# Great BUG in FreeBSD-8.4 as guest with virtio



## Paul-LKW (Sep 14, 2013)

Hi Aall:

Just found that FreeBSD 8.4 as a guest in a Linux KVM with virtio (d_e_spite you are using "vtnet" or "virtio_blk") has a great bug when CARP for supporting a cluster is enabled. It will cause a kernel dump when mounting the file system. It makes the vi_rt_ualization absolute_ly_ useless. Below is the dump.
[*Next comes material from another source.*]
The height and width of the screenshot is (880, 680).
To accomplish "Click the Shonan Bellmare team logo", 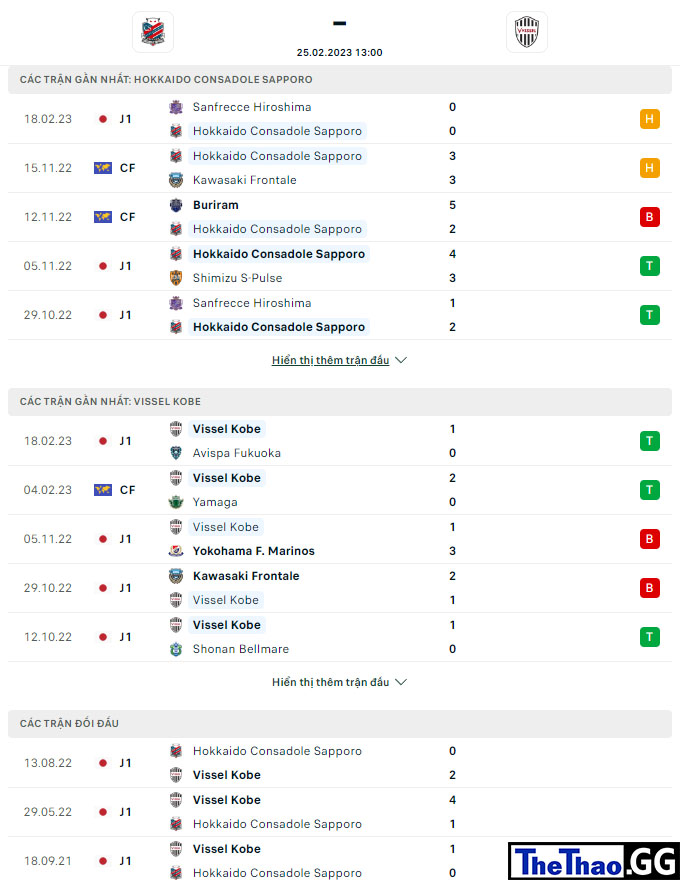I will (176, 649).
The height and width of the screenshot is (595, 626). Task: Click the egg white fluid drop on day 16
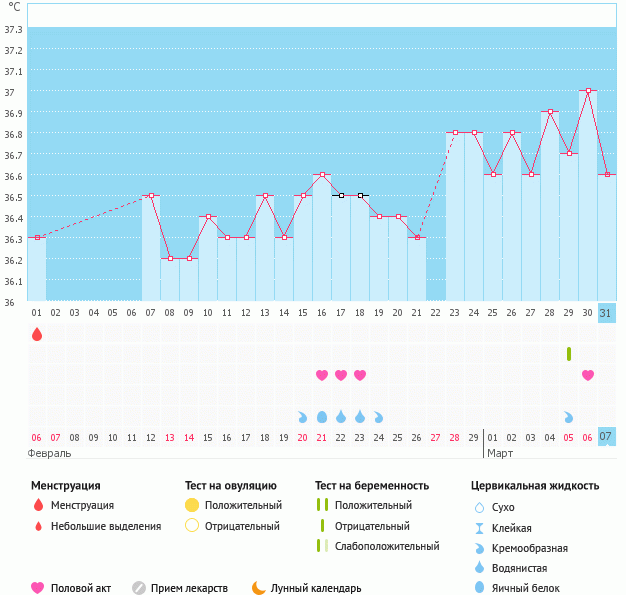point(322,417)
Remark: If no CARP is enabled in rc.conf, all is working fine at boot time and once the system is up and running it could manually enable CARP and it does not have a problem and works stable.


```
Sep 14 20:15:04 Testing kernel: Fatal trap 12: page fault while in kernel mode
Sep 14 20:15:04 Testing kernel: cpuid = 0; apic id = 00
Sep 14 20:15:04 Testing kernel: fault virtual address   = 0x3070726164
Sep 14 20:15:04 Testing kernel: fault code              = supervisor read data, page not present
Sep 14 20:15:04 Testing kernel: instruction pointer     = 0x20:0xffffffff81215c18
Sep 14 20:15:04 Testing kernel: stack pointer           = 0x28:0xffffff8000196860
Sep 14 20:15:04 Testing kernel: frame pointer           = 0x28:0xffffff8000196930
Sep 14 20:15:04 Testing kernel: code segment            = base 0x0, limit 0xfffff, type 0x1b
Sep 14 20:15:04 Testing kernel: = DPL 0, pres 1, long 1, def32 0, gran 1
Sep 14 20:15:04 Testing kernel: processor eflags        = interrupt enabled, resume, IOPL = 0
Sep 14 20:15:04 Testing kernel: current process         = 314 (ifconfig)
Sep 14 20:15:04 Testing kernel: trap number             = 12
Sep 14 20:15:04 Testing kernel: panic: page fault
Sep 14 20:15:04 Testing kernel: cpuid = 0
Sep 14 20:15:04 Testing kernel: KDB: stack backtrace:
Sep 14 20:15:04 Testing kernel: #0 0xffffffff8066cb66 at kdb_backtrace+0x66
Sep 14 20:15:04 Testing kernel: #1 0xffffffff8063922e at panic+0x1ce
Sep 14 20:15:04 Testing kernel: #2 0xffffffff809c2020 at trap_fatal+0x290
Sep 14 20:15:04 Testing kernel: #3 0xffffffff809c23ae at trap_pfault+0x23e
Sep 14 20:15:04 Testing kernel: #4 0xffffffff809c287e at trap+0x3ce
Sep 14 20:15:04 Testing kernel: #5 0xffffffff809a9474 at calltrap+0x8
Sep 14 20:15:04 Testing kernel: #6 0xffffffff806ea5bd at ifioctl+0x87d
Sep 14 20:15:04 Testing kernel: #7 0xffffffff8067c922 at kern_ioctl+0x102
Sep 14 20:15:04 Testing kernel: #8 0xffffffff8067cb5d at ioctl+0xfd
Sep 14 20:15:04 Testing kernel: #9 0xffffffff809c15f4 at amd64_syscall+0x1f4
Sep 14 20:15:04 Testing kernel: #10 0xffffffff809a976c at Xfast_syscall+0xfc
Sep 14 20:15:04 Testing kernel: Uptime: 6s
Sep 14 20:15:04 Testing kernel: Cannot dump. Device not defined or unavailable.
Sep 14 20:15:04 Testing kernel: Automatic reboot in 15 seconds - press a key on the console to abort
```

*A*ny idea how to fix it?

Thanks in advance.


----------